Shen Min, Béguin Cécile, Golbraikh Alexander, Stables James P, Kohn Harold, Tropsha Alexander
Division of Medicinal Chemistry and Natural Products, School of Pharmacy, University of North Carolina at Chapel Hill, Chapel Hill, North Carolina 27599-7360, USA.
J Med Chem. 2004 Apr 22;47(9):2356-64. doi: 10.1021/jm030584q.
We have developed a drug discovery strategy that employs variable selection quantitative structure-activity relationship (QSAR) models for chemical database mining. The approach starts with the development of rigorously validated QSAR models obtained with the variable selection k nearest neighbor (kNN) method (or, in principle, with any other robust model-building technique). Model validation is based on several statistical criteria, including the randomization of the target property (Y-randomization), independent assessment of the training set model's predictive power using external test sets, and the establishment of the model's applicability domain. All successful models are employed in database mining concurrently; in each case, only variables selected as a result of model building (termed descriptor pharmacophore) are used in chemical similarity searches comparing active compounds of the training set (queries) with those in chemical databases. Specific biological activity (characteristic of the training set compounds) of external database entries found to be within a predefined similarity threshold of the training set molecules is predicted on the basis of the validated QSAR models using the applicability domain criteria. Compounds judged to have high predicted activities by all or the majority of all models are considered as consensus hits. We report on the application of this computational strategy for the first time for the discovery of anticonvulsant agents in the Maybridge and National Cancer Institute (NCI) databases containing ca. 250,000 compounds combined. Forty-eight anticonvulsant agents of the functionalized amino acid (FAA) series were used to build kNN variable selection QSAR models. The 10 best models were applied to mining chemical databases, and 22 compounds were selected as consensus hits. Nine compounds were synthesized and tested at the NIH Epilepsy Branch, Rockville, MD using the same biological test that was employed to assess the anticonvulsant activity of the training set compounds; of these nine, four were exact database hits and five were derived from the hits by minor chemical modifications. Seven of these nine compounds were confirmed to be active, indicating an exceptionally high hit rate. The approach described in this report can be used as a general rational drug discovery tool.

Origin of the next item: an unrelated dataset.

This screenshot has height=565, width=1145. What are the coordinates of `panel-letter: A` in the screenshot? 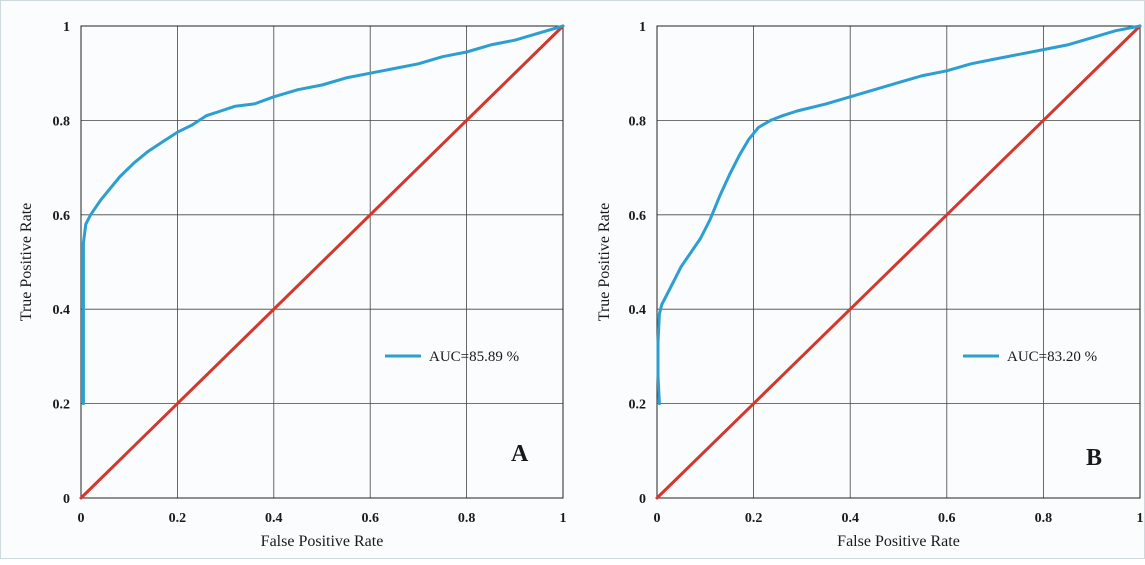 It's located at (520, 454).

我们已经开发出一种药物发现策略,该策略采用可变选择定量构效关系(QSAR)模型进行化学数据库挖掘。该方法首先通过可变选择k近邻(kNN)方法(原则上也可使用任何其他稳健的模型构建技术)开发经过严格验证的QSAR模型。模型验证基于多个统计标准,包括目标属性的随机化(Y随机化)、使用外部测试集对训练集模型预测能力的独立评估以及模型适用域的确定。所有成功的模型同时用于数据库挖掘;在每种情况下,在化学相似性搜索中,仅使用因模型构建而选择的变量(称为描述符药效团),将训练集的活性化合物(查询物)与化学数据库中的化合物进行比较。对于在训练集分子的预定义相似性阈值内发现的外部数据库条目的特定生物活性(训练集化合物的特征),根据经过验证的QSAR模型并使用适用域标准进行预测。被所有或大多数模型判定具有高预测活性的化合物被视为共识命中物。我们首次报告了这种计算策略在包含约250,000种化合物的Maybridge和美国国立癌症研究所(NCI)数据库中发现抗惊厥剂的应用。使用48种功能化氨基酸(FAA)系列的抗惊厥剂构建kNN可变选择QSAR模型。将10个最佳模型应用于化学数据库挖掘,选择了22种化合物作为共识命中物。合成了9种化合物,并在美国国立卫生研究院(NIH)位于马里兰州罗克维尔的癫痫分支实验室使用与评估训练集化合物抗惊厥活性相同的生物学测试进行测试;在这9种化合物中,4种是数据库中的精确命中物,5种是通过对命中物进行微小化学修饰得到的。这9种化合物中有7种被证实具有活性,表明命中率极高。本报告中描述的方法可作为一种通用的合理药物发现工具。